§ **Task details**
Exactly the lines from the one containing "Given: Tap the 12-24 hours value" through the end of the records must be reproduced; leave out all pictures.

--- Material supplied Enclosed Below ---

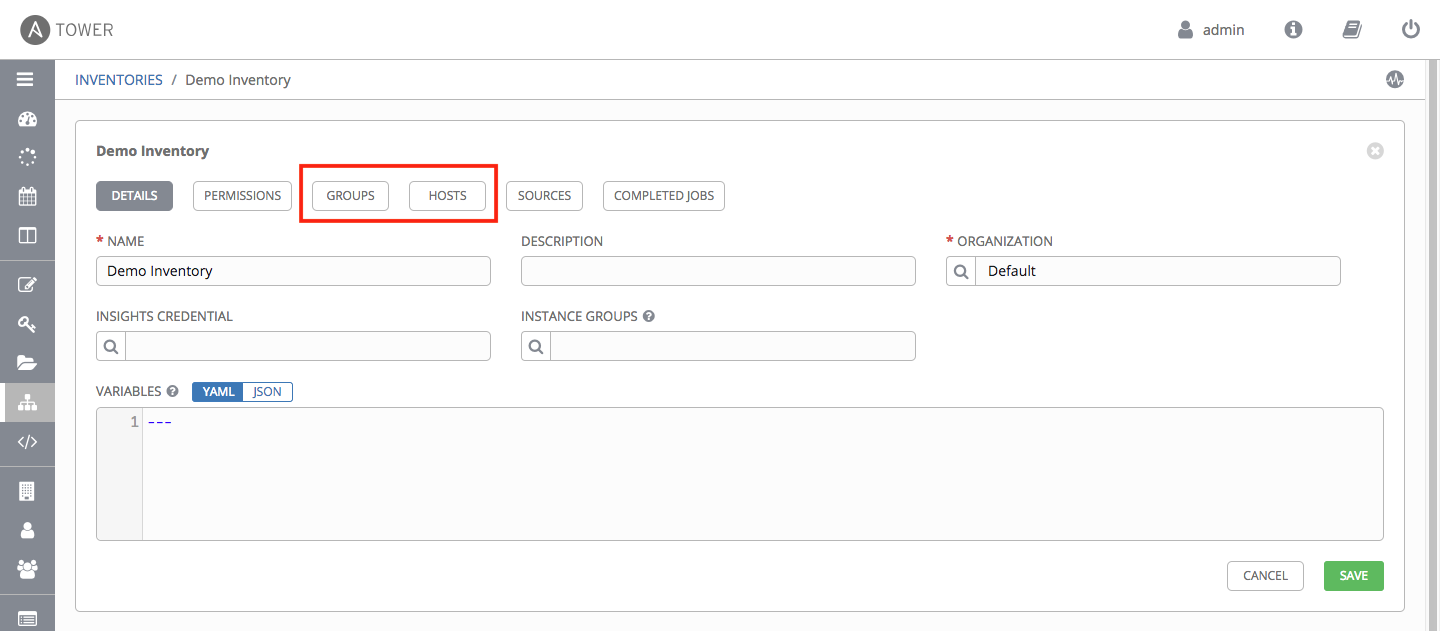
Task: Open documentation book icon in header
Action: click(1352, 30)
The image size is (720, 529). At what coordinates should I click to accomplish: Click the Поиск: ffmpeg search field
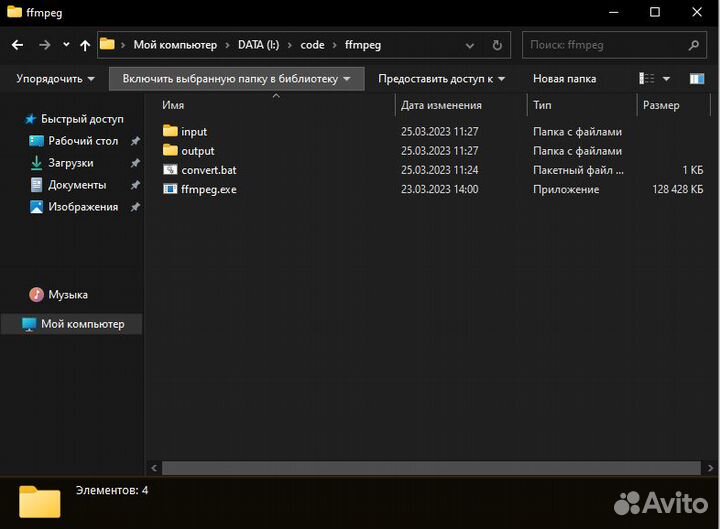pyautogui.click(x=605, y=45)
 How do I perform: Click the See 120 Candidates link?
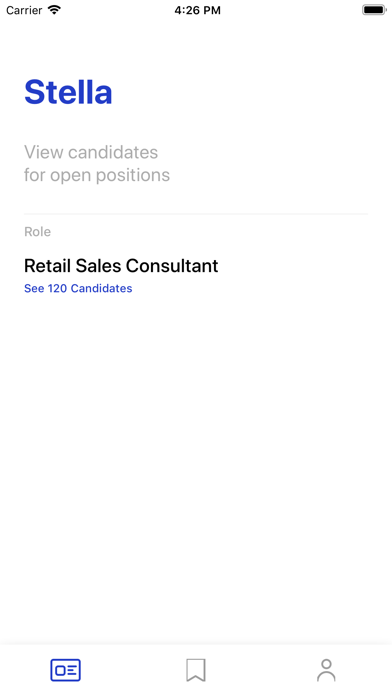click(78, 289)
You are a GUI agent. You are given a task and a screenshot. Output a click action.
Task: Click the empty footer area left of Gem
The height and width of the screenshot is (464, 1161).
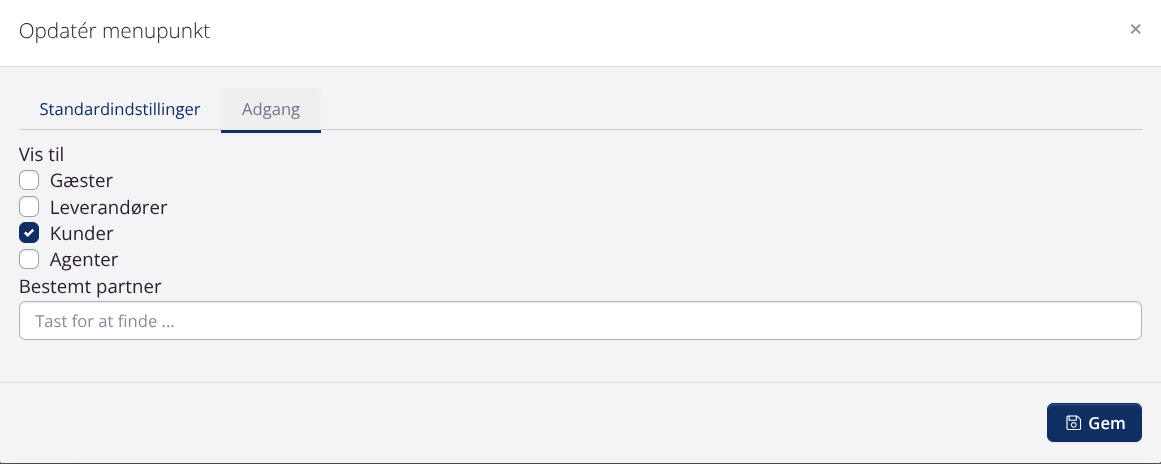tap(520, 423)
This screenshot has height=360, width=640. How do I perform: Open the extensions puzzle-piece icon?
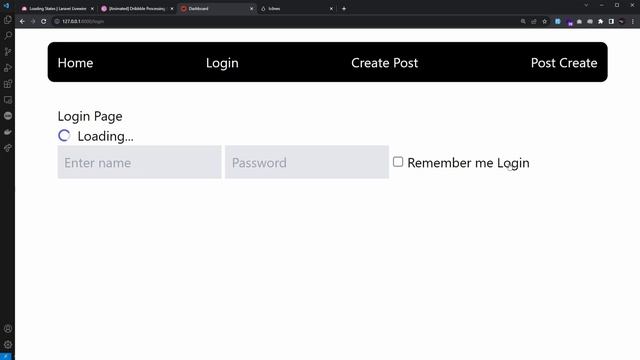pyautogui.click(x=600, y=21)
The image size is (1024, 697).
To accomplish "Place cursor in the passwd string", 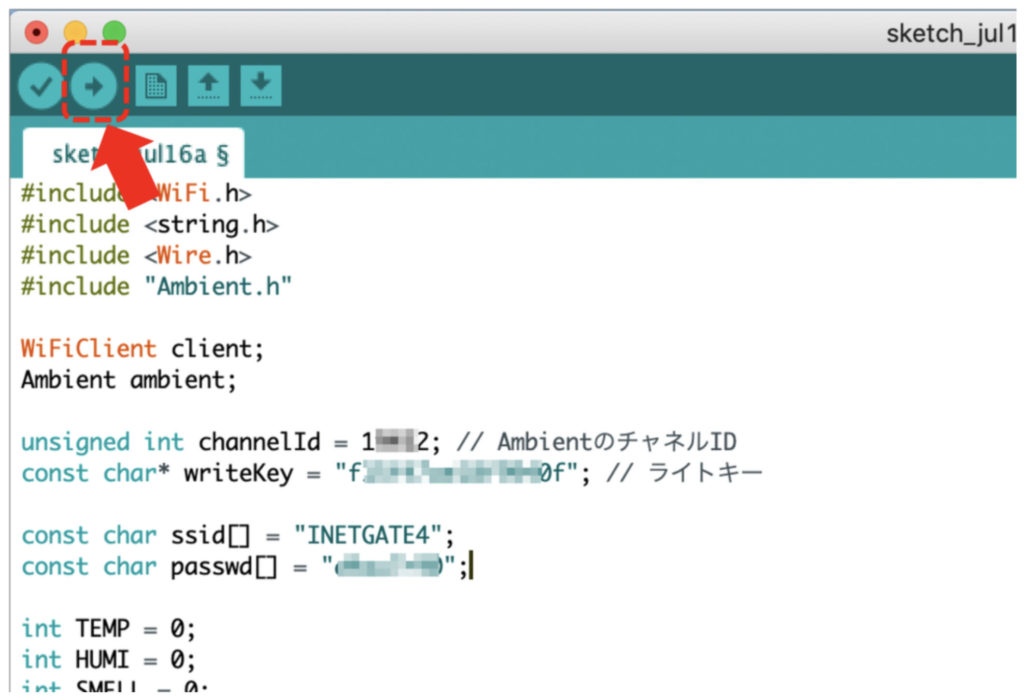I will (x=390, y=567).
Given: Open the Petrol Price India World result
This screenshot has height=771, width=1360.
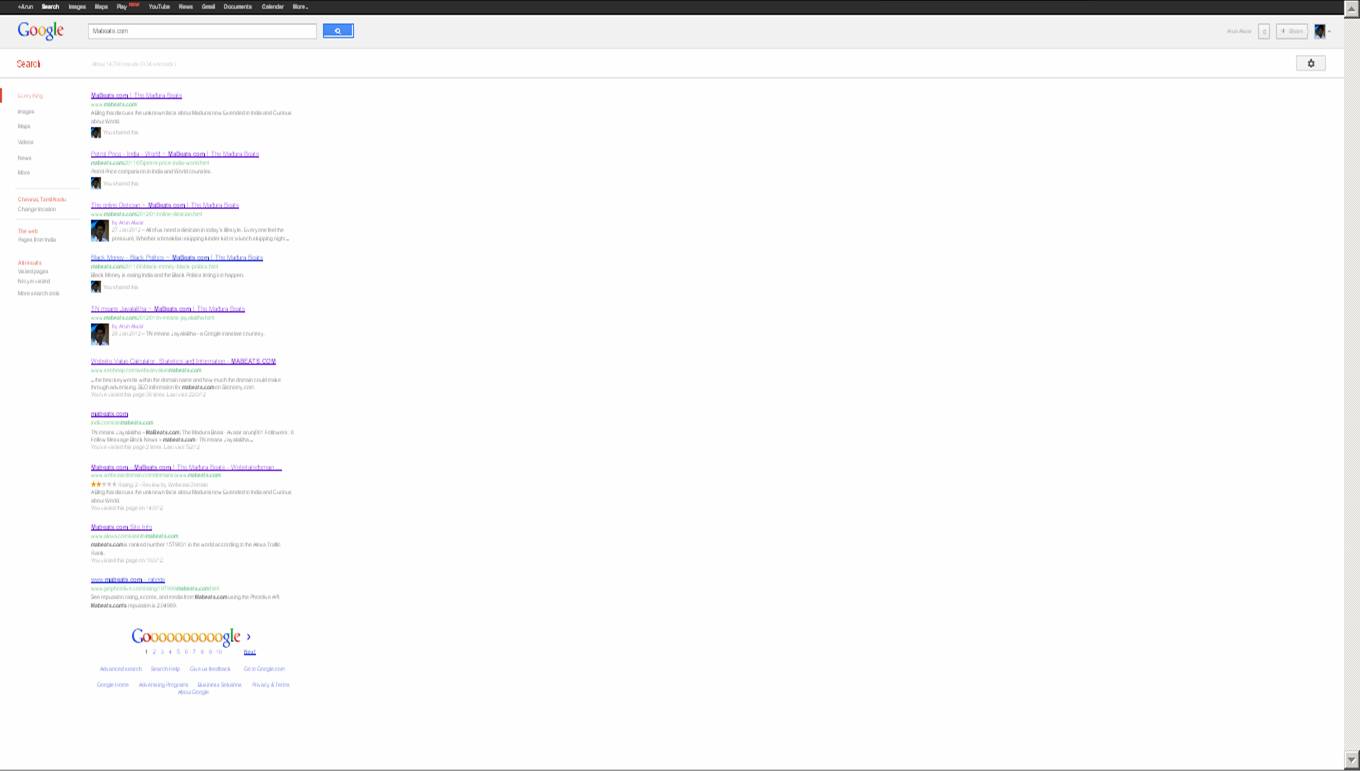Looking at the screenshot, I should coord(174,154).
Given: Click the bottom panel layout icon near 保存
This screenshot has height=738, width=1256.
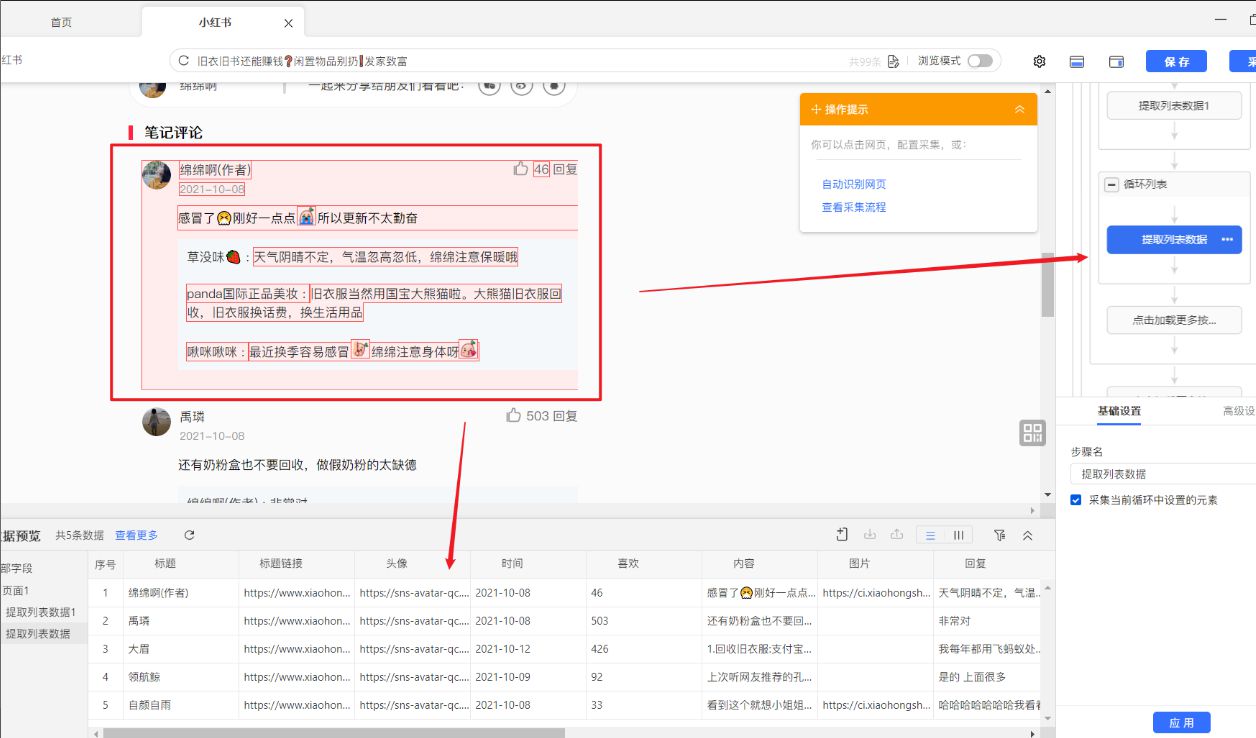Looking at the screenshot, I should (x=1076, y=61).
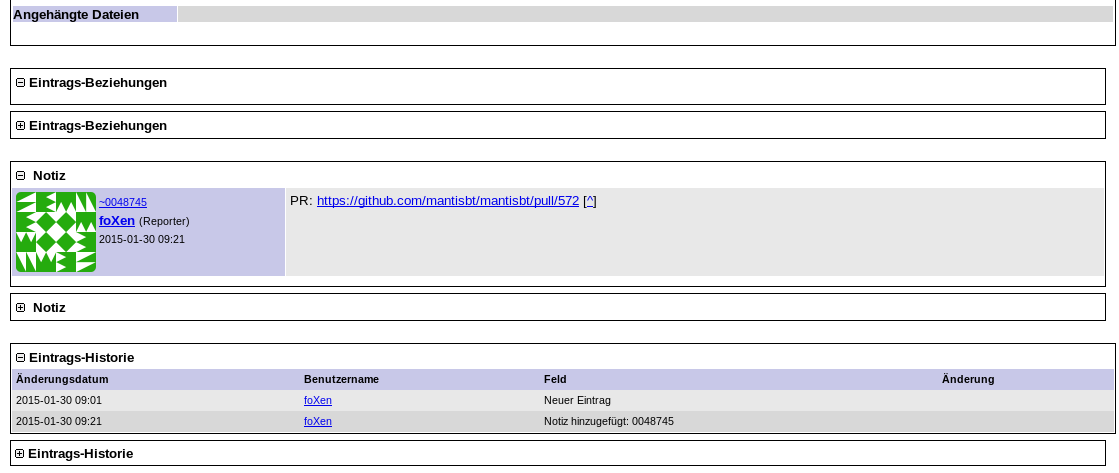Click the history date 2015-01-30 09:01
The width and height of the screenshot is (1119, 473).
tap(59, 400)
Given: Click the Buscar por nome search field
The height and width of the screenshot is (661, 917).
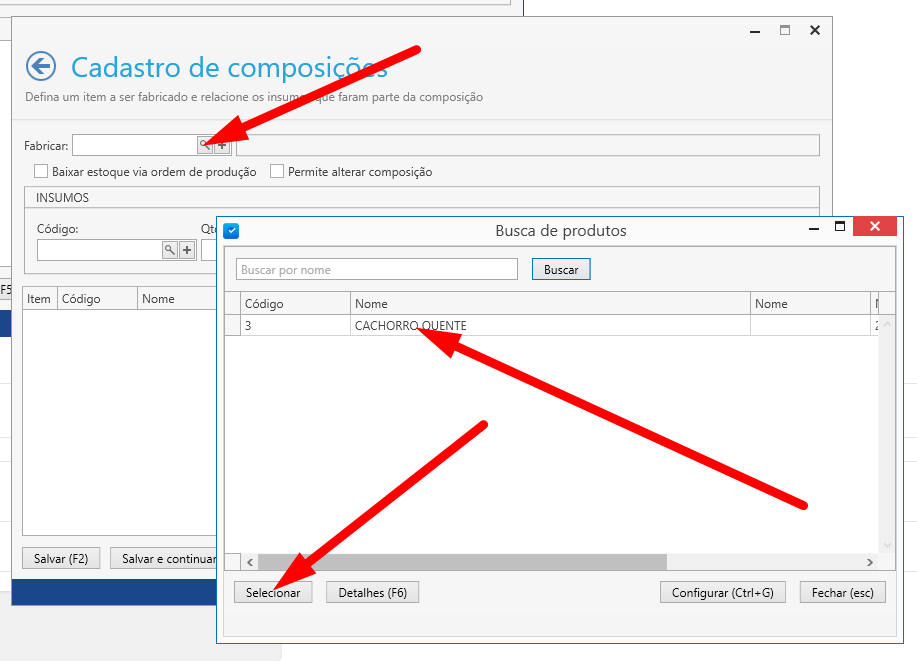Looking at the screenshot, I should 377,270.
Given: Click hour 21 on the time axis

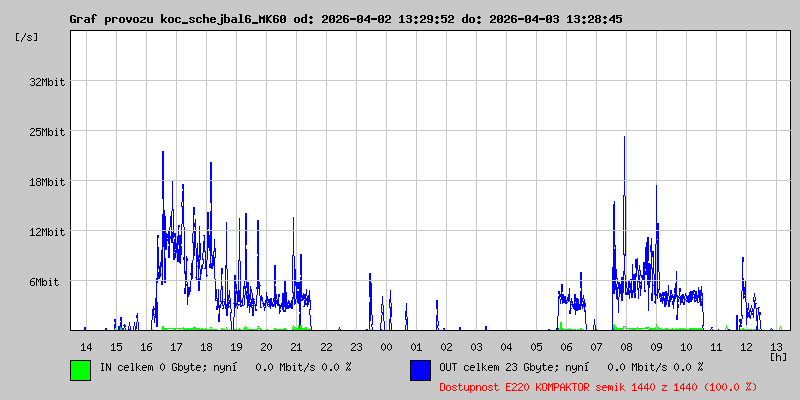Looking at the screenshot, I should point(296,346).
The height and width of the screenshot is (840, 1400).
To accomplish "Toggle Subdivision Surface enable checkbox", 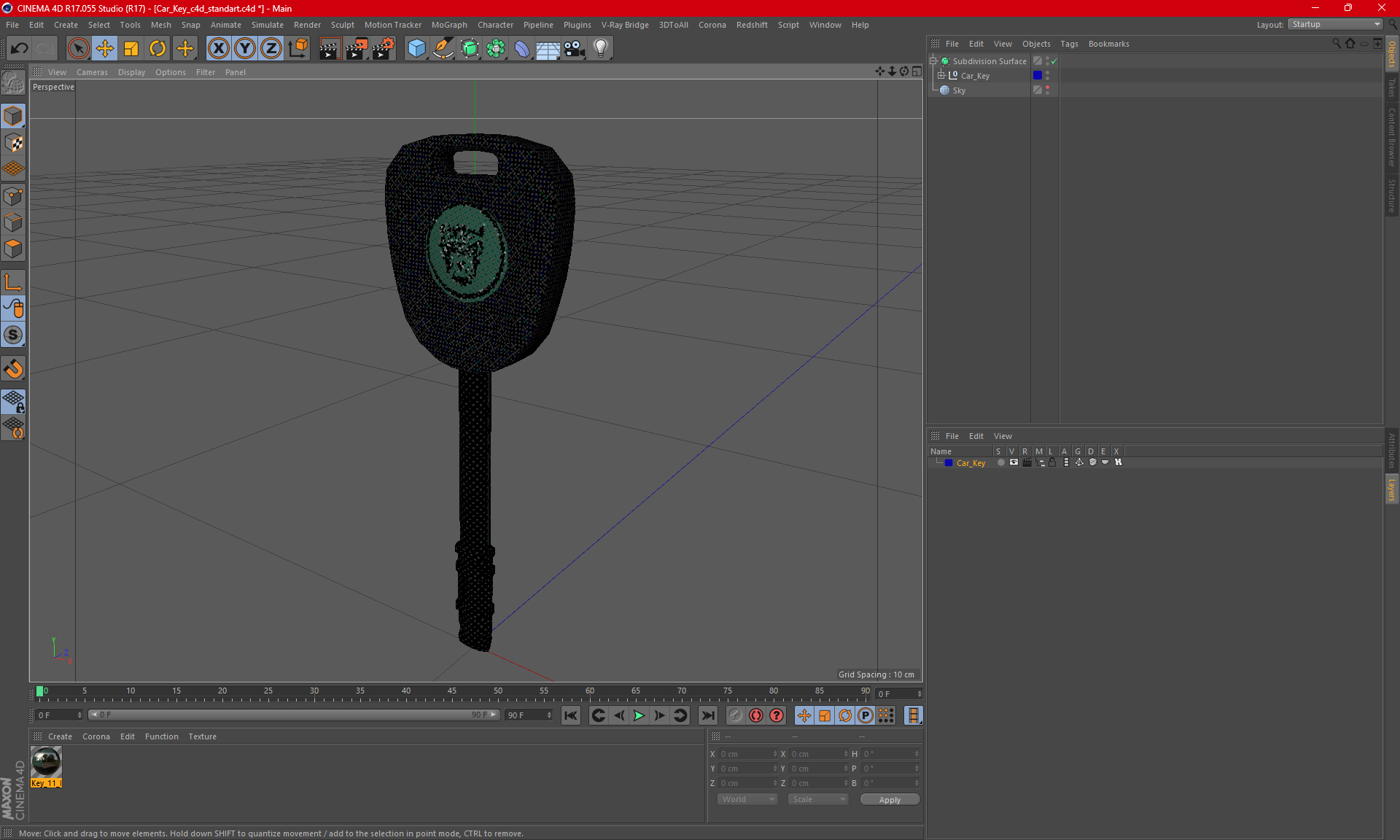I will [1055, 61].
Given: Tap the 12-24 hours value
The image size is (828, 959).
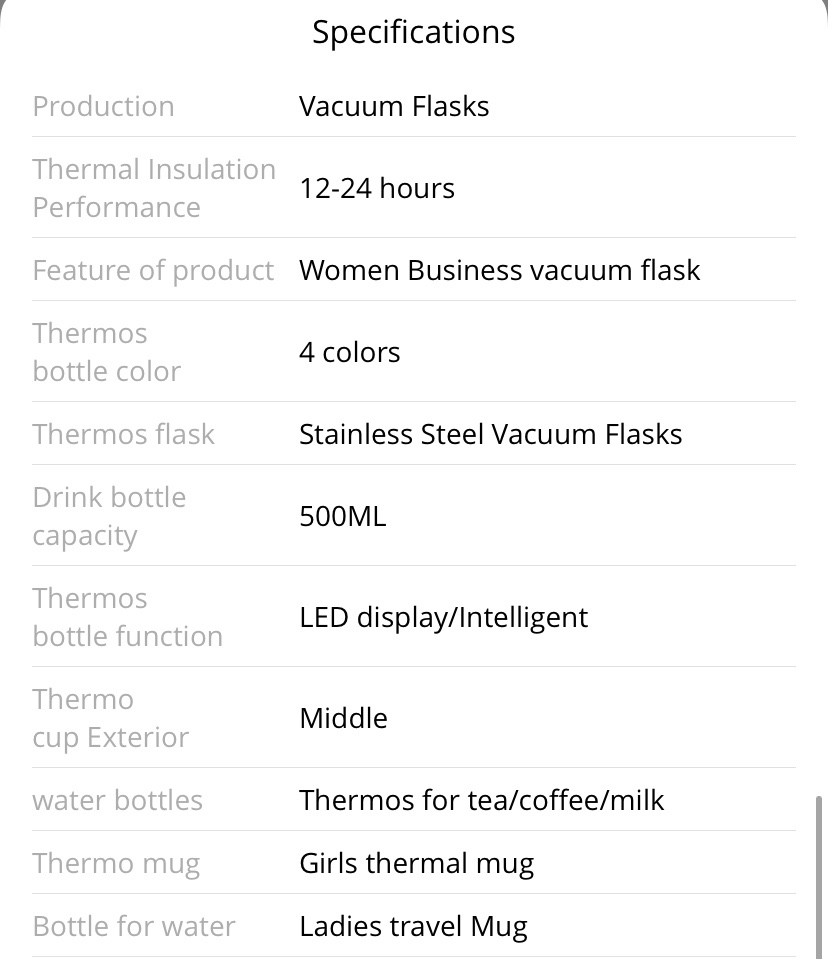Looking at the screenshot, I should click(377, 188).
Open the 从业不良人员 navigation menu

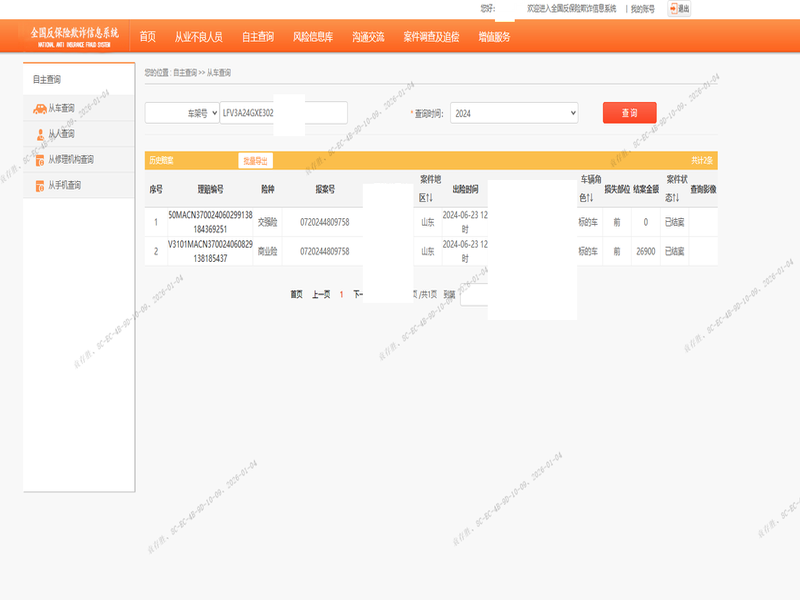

--- End of Enclosed Material supplied ---

§ **Task response**
Given: Tap the 12-24 hours value
The image size is (828, 959).
Looking at the screenshot, I should click(377, 188).
Open the 从业不良人员 navigation menu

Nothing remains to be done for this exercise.